Tutorial | Scenario reporters#

Once you have scenarios automating actions in Dataiku, you may want to attach reporters to those scenarios to send alerts through various messaging channels.

Get started#

Objectives#

In this tutorial, you will:

  • Log scenario results in a Dataiku dataset.

  • Distribute scenario results via a messaging channel, such as email.

  • Include an attachment in a reporter.

Prerequisites#

To reproduce the steps in this tutorial, you’ll need:

  • Access to an instance of Dataiku 12+.

  • Basic knowledge of Dataiku (Core Designer level or equivalent).

  • For the second example, you’ll also need an administrator to grant you access to an active messaging channel. This tutorial uses a mail reporter, but other kinds of channels work similarly.

Create the project#

  1. From the Dataiku Design homepage, click + New Project > DSS tutorials > Advanced Designer > Scenario Reporters.

  2. From the project homepage, click Go to Flow.

Note

You can also download the starter project from this website and import it as a zip file.

You’ll next want to build the Flow.

  1. Click Flow Actions at the bottom right of the Flow.

  2. Click Build all.

  3. Keep the default settings and click Build.

Use case summary#

The project has three data sources:

Dataset

Description

tx

Each row is a unique credit card transaction with information such as the card that was used and the merchant where the transaction was made.

What you will do =
1 – Answer these questions using the scenario reporters tutorial, labeling each answer with its letter.
(a) Which version of Dataiku is needed to reproduce the steps?
(b) After clicking Flow Actions, which option is selected to build the Flow?
(c) How many data sources does the project have?
2 – Summarize the scenario reporters tutorial in two sentences.

Data extract =

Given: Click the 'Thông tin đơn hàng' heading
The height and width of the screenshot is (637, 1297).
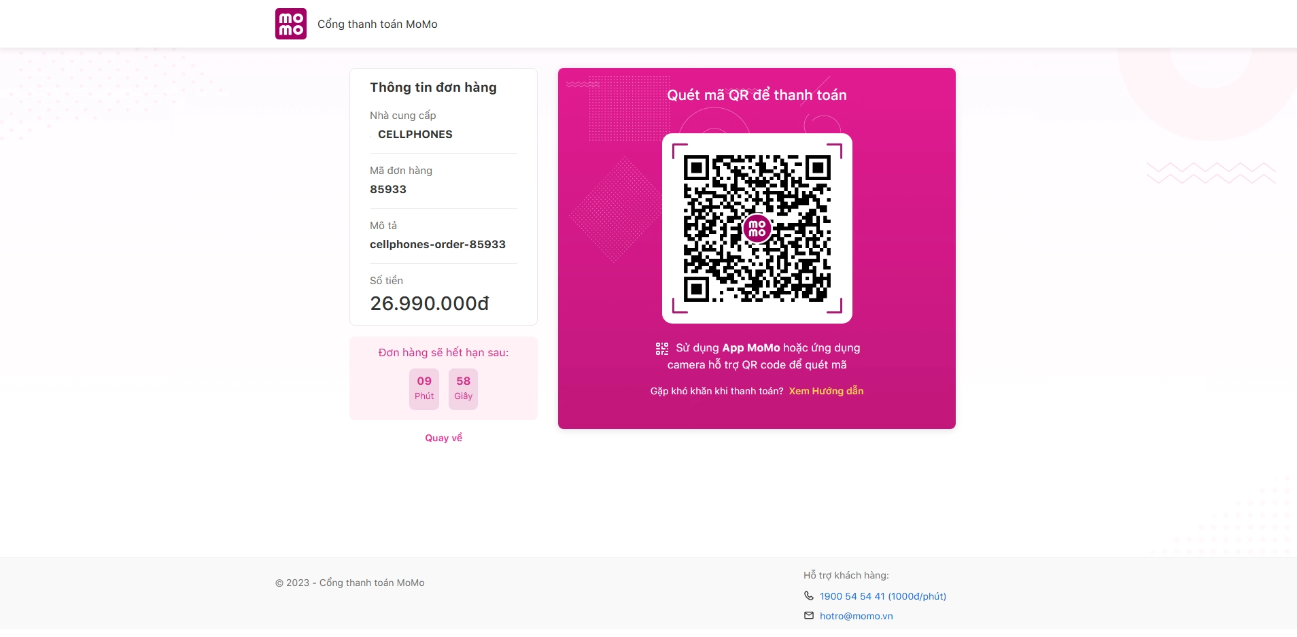Looking at the screenshot, I should tap(433, 88).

Answers to the exercise =
1 –
(a) Dataiku 12+.
(b) Build all.
(c) Three.

2 – The scenario reporters tutorial explains how to attach reporters to Dataiku scenarios in order to log scenario results in a dataset, distribute them through a messaging channel such as email, and include an attachment. It requires access to Dataiku 12+ and basic Dataiku knowledge, and it has the user create the Scenario Reporters project and build its Flow, which draws on three data sources, including a tx dataset of credit card transactions.